EDIT : I failed to catch it the first time but notice this is posted to the Joomla 1.5 forum - Joomla 1.5 has been obsolete for 9 years and therefore unsupported; it won't have received ongoing updates since 2012. Suggest you update to Joomla 3.9.23 (November 2020). That is definitely a necessity, despite your reluctance as you have already stated to spend huge amounts of time working on the site.

[rohit01]

[ redacted ]
Thank you all for your responses.

[darb]

I have been using Joomla since version 1.0 2005 and never have this experience that you say but heard people coming from Wordpress world that have constantly these issues. You can check the history security breaches numbers and comparing Joomla, Wordpress and Drupal to see which one have been the most secure CMS over time and Joomla come up there as winner regarding statistics over time.

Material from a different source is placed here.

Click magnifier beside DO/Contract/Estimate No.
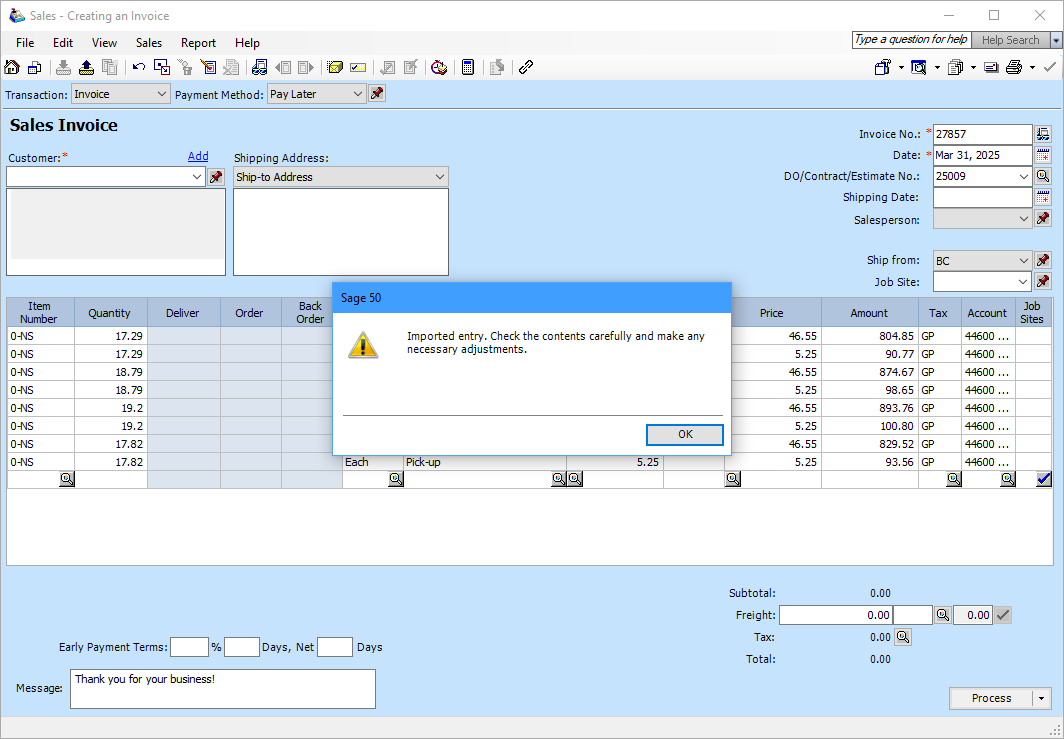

If you set up a CMS site with whatever application on whatever hosting server you must know the basic and know what you doing. My Joomla sites since 2005 have never been hacked so if you know what you are doing or take help from others that knows Joomla is very secure, easy to work with, stable and fast to work with for organisations, blogs and companies. And it’s a lot of extra features you can add to customise it for your needs and your client’s needs.

To update Joomla you click on a button and 30 seconds later you have a fresh new updated site with all security and new features update! Your site will never be crashed if you update within Joomla semantics for versions so you have to have a little interest to know how Joomla works.

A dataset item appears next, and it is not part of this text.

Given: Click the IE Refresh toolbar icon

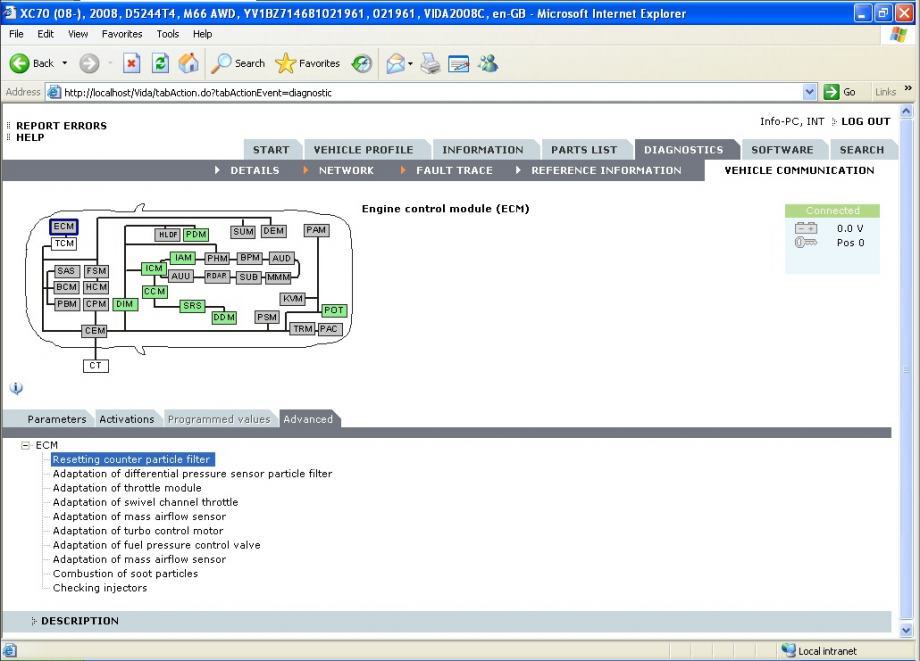Looking at the screenshot, I should [161, 63].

BTW - The new Joomla 4 is awesome and you should really test it and see by yourself how good it is. I see you have register here dec 2020 and made 2 post here so just join here to get more experience and to ask questions if you need more help to get your site going.

[toivo]

I see you have register here dec 2020 and made 2 post here so just join here to get more experience and to ask questions if you need more help to get your site going.

Unfortunately that forum member had gone to the dark side, added a spam link to the quoted text and was therefore banned.

[sozzled]

In the context of J! 1.5, J! was terrible as far as security was concerned. Years ago (around 2014, perhaps) I had six J! 1.5 websites hosted on a server and, somehow, someone managed to upload malware that compromised all of them. I had to rebuild two of those sites (and I deleted the remainder) using J! 3.x. Since then I will not create any J! 1.5 websites on the internet; the risk of them being successfully attacked is too great.

Besides, my webhosting environment today does not have the requisite PHP environment that would allow me to create a J! 1.5 website. If I need to create a website using J! 1.5 I have to do this using a PC-hosted environment, i.e. "offline" and not connected to the internet, purely for development activities (e.g. migrating a client's J! 1.5 website to J! 3.x). Even then it's tricky.

J! 3.x is better security-wise than J! 1.5 ever was.

As far as J! 4 is concerned, I wouldn't describe it as "awesome". Besides, J! 4 doesn't exist for production usage yet and the market hasn't made up its mind about whether it will be a successful venture or not.

My advice:

J! 1.0 → 1.5: security was terrible. Don't use it.
J! 1.6 → 1.7 → 2.5: security was not much improved. Don't use it.
J! 3.0 → J! 3.9: security has steadily been improved. Make sure you use the latest release.
J! 4.0: no comment. The software is still in development, is unsupported and is not ready for production usage. Don't use it until it has gained popular acceptance (currently less than 1% of all J! websites use J! 4 and I think that says everything that needs to be said).

This is an old topic—marked as resolved—and it should probably be laid to rest.